Ela comenta que a exposição constante cria uma dependência que restringe a atenção e dificulta a concentração em atividades. “Como o uso do celular ocasiona certa dependência das telas, os estudantes tendem, pelo excesso desse uso, a manterem a atenção limitada aos conteúdos que são apresentados pelos algoritmos, que abarcam mensagens prontas, apresentação de informações rasas, de engajamento autômato e que não promovem, de maneira geral, exercícios de cognição, elaboração, reflexão e criticidade”, explica.

Os efeitos se estendem também às interações sociais, uma vez que as relações interpessoais exigem esforço, negociação e convivência com as diferenças e, ao contrário do que acontece no ambiente digital, não podem ser simplesmente desconectadas diante de situações desagradáveis. Com o distanciamento provocado pelo excesso de telas, muitos perdem, inclusive, a capacidade de lidar com os dilemas próprios da vida na coletividade.

Nesse contexto, o resgate do brincar aparece como alternativa essencial. “As atividades lúdicas oferecem a possibilidade de que crianças e adolescentes encontrem prazer com outras formas de entretenimento e de relação com seus pares. Com o excesso de telas e o seu poder de adição, os estudantes tendem a entender que essa é a única forma possível de diversão e interação, mas que se apresenta como um modo passivo e individualizado de entretenimento”, afirma Sandra.

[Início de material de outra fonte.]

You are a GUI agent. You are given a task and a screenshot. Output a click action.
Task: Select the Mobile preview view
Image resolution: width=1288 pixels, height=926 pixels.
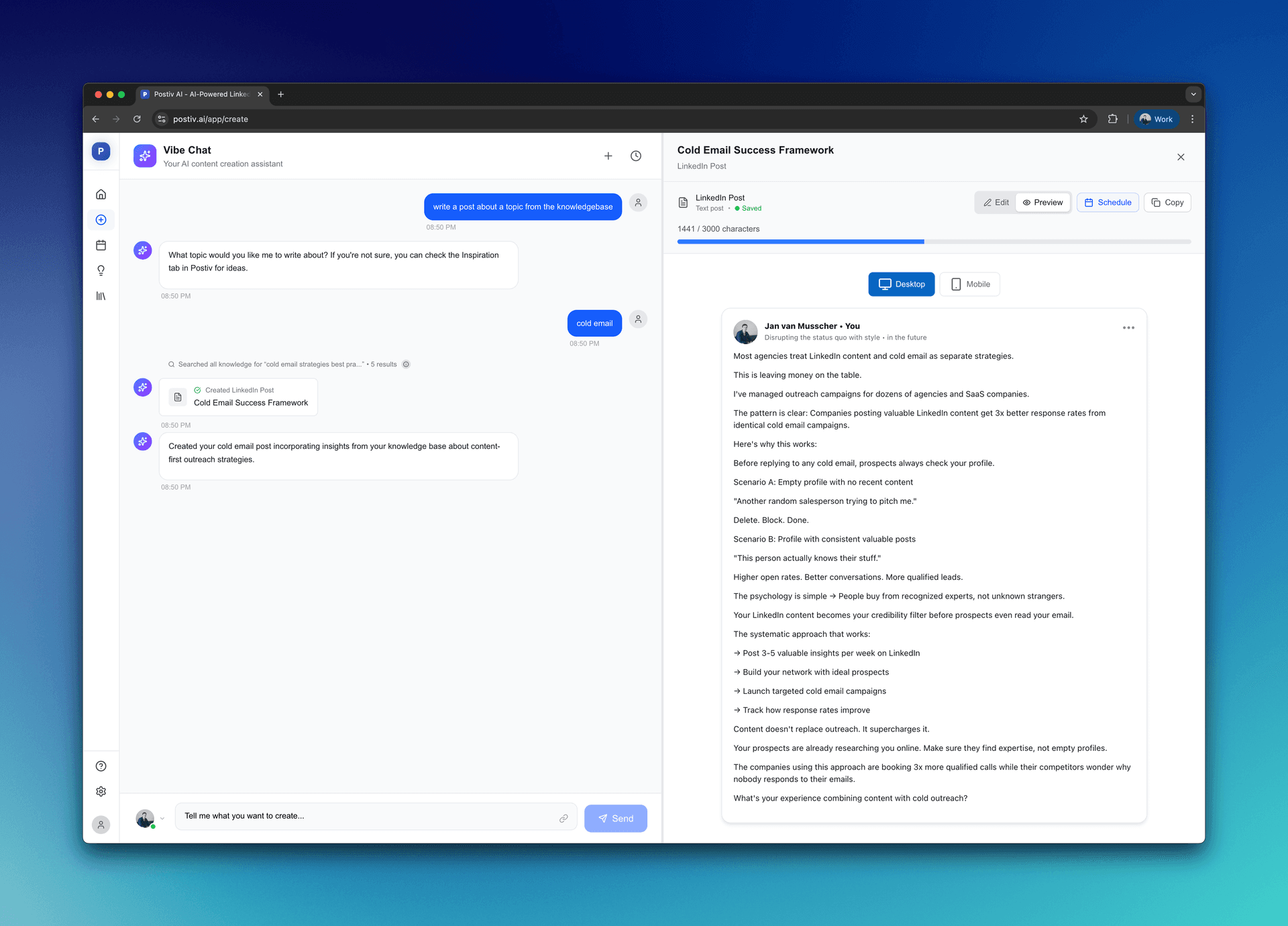[969, 285]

Brincadeiras, jogos e passeios ao ar livre, segundo ela, despertam a criatividade e o engajamento com a coletividade, ajudando a substituir o tempo de tela por experiências mais significativas. “A tendência é a de que, ao iniciarem atividades que dão prazer e promovem integração, ‘esqueçam-se’ temporariamente das telas, uma vez que estão imersos em outras atividades que dão sentido e que divertem”, complementa.

Interação humana

Para a especialista, propostas que relacionam interação humana e estímulo à autoria são as mais eficazes em sala de aula. “De maneira geral, as que agregam jogos, brincadeiras e atividades artísticas e corporais. Propostas que envolvam autoria e estímulo à criatividade, ou seja, que as crianças e os adolescentes possam criar brincadeiras e atividades de proposição coletiva, gerando engajamento, pertencimento e colaboração”, elenca.

Além do interesse, há benefícios diretos no desenvolvimento. As atividades lúdicas oferecem um grande potencial de desenvolvimento cognitivo e capacidade para as relações sociais. As brincadeiras, os jogos, as atividades artísticas plásticas e corporais estimulam a criatividade, a produção autoral autônoma, a resolução de problemas, a empatia, a sensibilidade, a mediação de conflitos, a atenção, a coordenação motora, entre outros aspectos que estão relacionados ao desenvolvimento cognitivo em qualquer idade.

Segundo Sandra, o desafio é tornar essas propostas tão atrativas quanto os celulares. “As atividades lúdicas devem ser oferecidas com regularidade, estarem adequadas à faixa etária e ajustadas ao interesse dos estudantes. Além disso, é preciso que a equipe docente e demais educadores da escola também estejam engajados com o sentido e a função das propostas planejadas e apresentadas aos alunos”, orienta.

Ela acredita, ainda, no equilíbrio entre tecnologia e ludicidade e ressalta que esses recursos trazem benefícios para a vida diária e para o âmbito escolar. “Penso que não existe uma fórmula pronta porque, com a tecnologia, as problemáticas se alteram a todo instante. Sempre haverá espaço para outras propostas dentro da escola, pois esse é o espaço da presença e das relações humanas, portanto, da inventividade”, finaliza.